Mais là aussi, mesdames et messieurs les députés, notamment de l'opposition, restons dans la logique qui était celle de Y. Rabin et de S. Peres quand ils ont changé la vision et l'approche des Israéliens, c'est celle de l'échange des territoires contre la paix.
Il est clair qu'Israël pourra concéder sur les territoires - et il faudra que dans le respect des résolutions des Nations unies Israël concèdent sur les territoires -, que s'ils ont une chance raisonnable d'espérer que se normalisent leurs relations avec leurs voisins. Comme ils l'ont fait avec les Egyptiens il y a 20 ans, comme ils l'ont fait avec les Jordaniens plus récemment, ils doivent le faire avec les Syriens.
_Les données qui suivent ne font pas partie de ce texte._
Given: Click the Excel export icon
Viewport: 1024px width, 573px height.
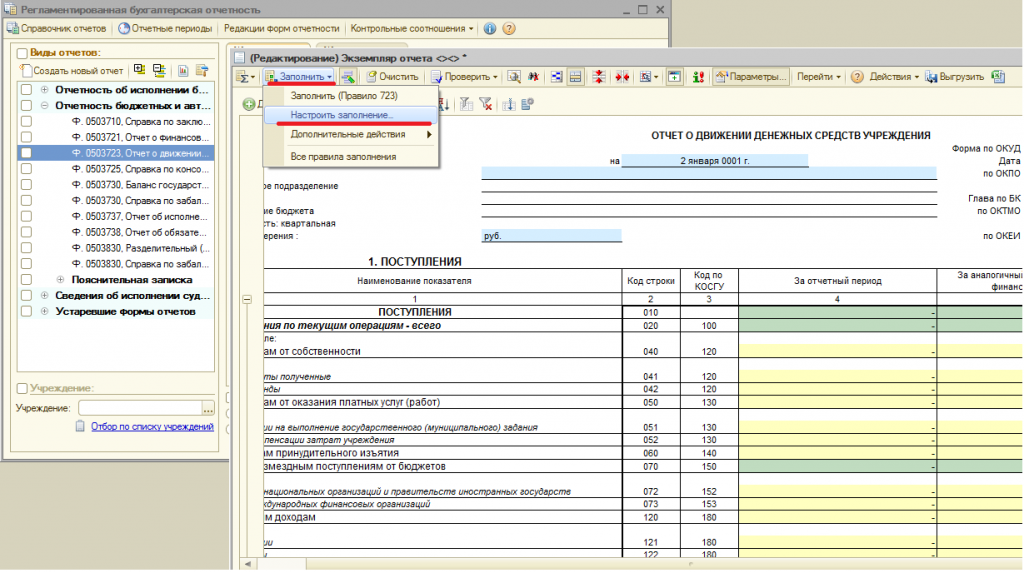Looking at the screenshot, I should point(998,77).
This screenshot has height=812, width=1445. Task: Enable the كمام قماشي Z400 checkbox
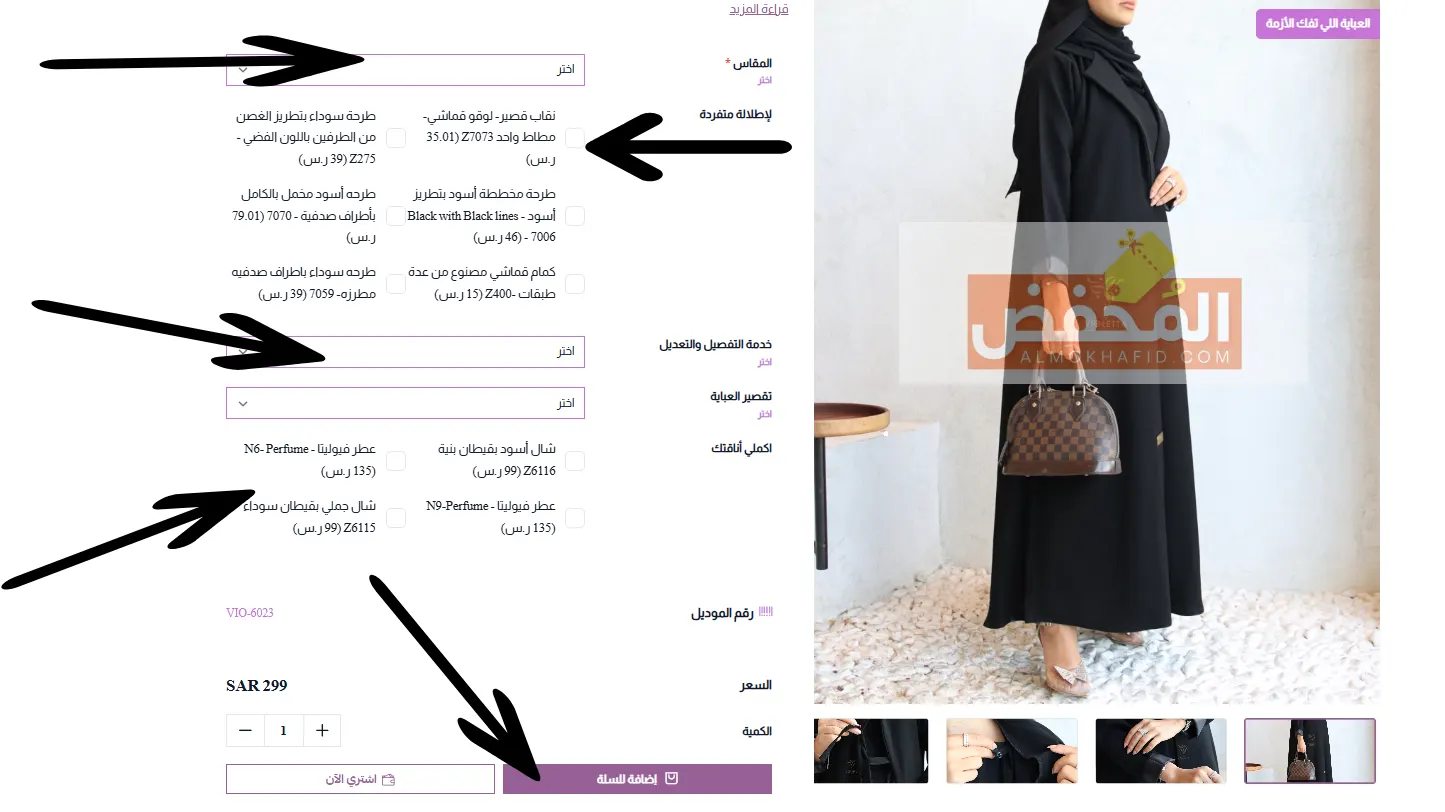point(575,284)
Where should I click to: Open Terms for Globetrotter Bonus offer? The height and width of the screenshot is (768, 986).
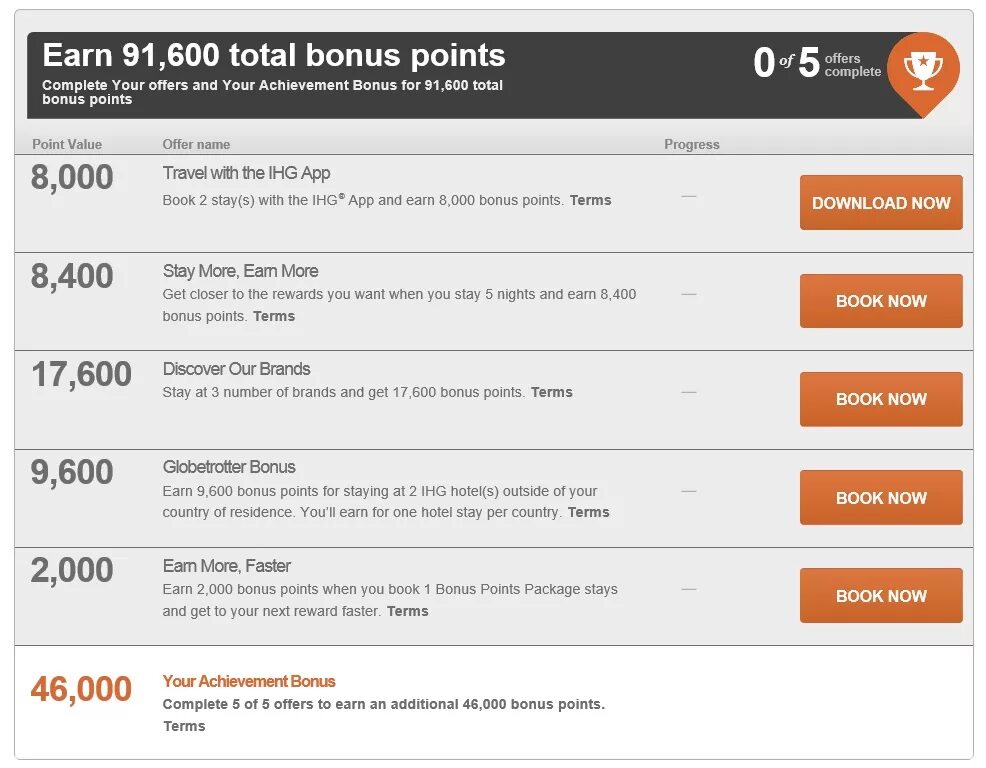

Notre rôle à nous n'est pas simplement d'être dans un équilibre comptable, il est de porter des valeurs, il est d'utiliser les liens utiles que nous avons dans différents pays du Proche-Orient pour les mettre au service de la paix. Mais pour les mettre au service de la paix, il faut être clair aussi sur ce qui met en danger la paix et sur ce qui peut favoriser la paix. C'est seulement par rapport à cela, vous le savez bien, que je me suis situé dans un contexte où des négociations existent, même si elles sont aujourd'hui interrompues, entre la Syrie et Israël, dans une perspective où en tout état de cause, les troupes israéliennes devront quitter et quitteront le territoire libanais au mois de juillet. J'ai bien entendu monsieur Juppé - je ne l'avais pas encore entendu dire par une autorité française, ce qui prouve qu'on peut innover même à l'Assemblée nationale -, qu'au-delà de ce que j'ai dit moi-même : respect de l'intégrité et de la souveraineté du Liban, départ de toutes les troupes du Liban, que vous étiez plus précis. Je pense que cela aura été entendu avec intérêt dans la région.
En tout cas, je voudrais vous dire que notre politique au Proche-Orient doit rester une politique équilibrée, fondée sur la paix, fondée sur la démocratie, fondée sur le développement. Faisons avancer en-celà ces valeurs, ces objectifs et nous aurons bien servi notre pays.